The hearing examined the fund’s substantial holdings in the United States. It followed the announced merger in June 2023 of the Professional Golfers’ Association (PGA) and LIV Golf, which is owned by the Saudi fund. Under Crown Prince Mohammed Bin Salman, the fund has facilitated and benefitted from human rights abuses. The crown prince is chairman of the US$700 billion fund, which is built on the state’s oil wealth.
“Mohammed Bin Salman has shown a clear interest in expanding his influence beyond Saudi’s borders often through high-profile business deals with sports teams and leagues,” said Joey Shea, Saudi Arabia researcher at Human Rights Watch. “US businesses considering a handshake with Saudi’s PIF should undertake extremely rigorous due diligence to ensure that sovereign wealth funds that invest in US companies are not furthering human rights abuses.”
Human Rights Watch has reported extensively on the Crown Prince’s consolidation of political and security power over the last few years in Saudi Arabia, and the dire implications for human rights. In tandem, MBS has consolidated economic power in the Kingdom notably via the PIF.
The fund has been directly involved in human rights abuses linked to the crown prince. They include the 2017 “anti-corruption” crackdown that involved arbitrary detentions, abusive treatment, and the extortion of property from former and current government officials, prominent businessmen, and rivals within the royal family, as well as the 2018 murder of the Saudi journalist Jamal Khashoggi.

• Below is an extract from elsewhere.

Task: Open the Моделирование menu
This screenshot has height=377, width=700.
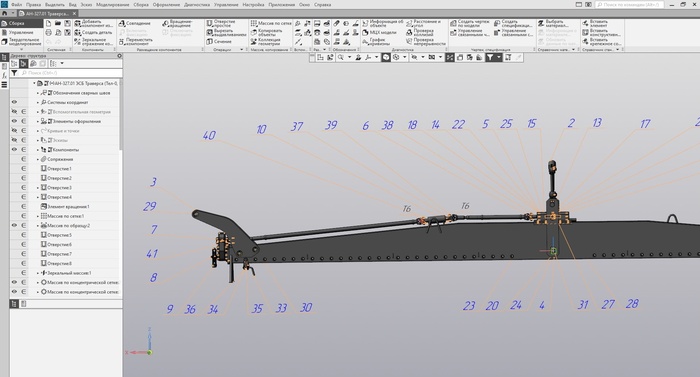Action: tap(112, 4)
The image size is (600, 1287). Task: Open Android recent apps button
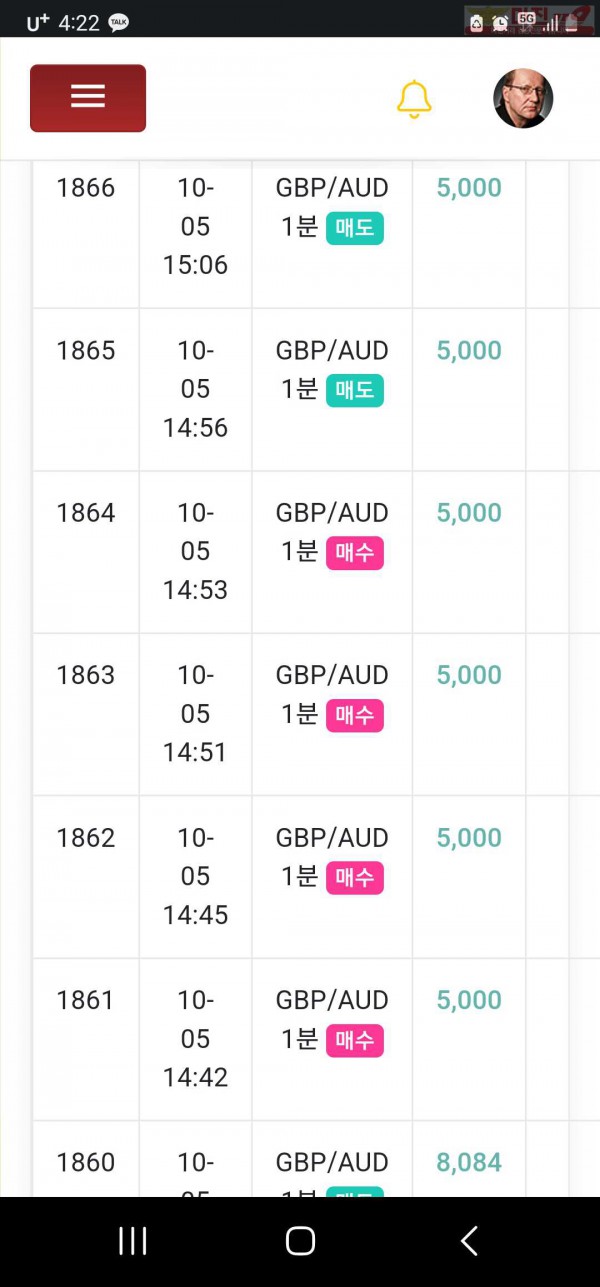tap(132, 1241)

This raises serious concerns for US businesses engaging with the PIF, and any possible links this may create between them and abuses in Saudi Arabia and abroad, particularly as the fund expands its investments in key sectors of the US economy, including technology, sports, entertainment, and finance. This should also be a concern for US regulators and Congress, Human Rights Watch said.
Some sovereign wealth funds are structurally separate and distinct from a government’s chief executive. But the crown prince wields significant control over the PIF, one of the largest such funds in the world, and exercises unilateral decision-making with little transparency or accountability over the fund’s decisions. While Saudi Arabia’s state finances have long been characterized by a lack of transparency and oversight, the restructuring and dramatic expansion of the fund has consolidated – to an unprecedented degree – vast economic power in Saudi Arabia under the Crown Prince alone.
Human Rights Watch wrote to the fund’s governor, Yasir al-Rumayyan, who, according to a LinkedIn page attributed to al-Rumayyan and various media reports, was managing director of the fund between 2015 and 2019, on December 21, 2021, and again on March 15, 2022, requesting his response to allegations of serious human rights violations associated with the fund. He has not responded.
As a result of the corruption crackdown, about 20 companies were captured as part of the crackdown and transferred directly into the fund at the crown prince’s instructions, according to documents in a Canadian lawsuit that Human Rights Watch reviewed. Some of those detained in 2017 remain in detention without charge, and others have not been heard from since.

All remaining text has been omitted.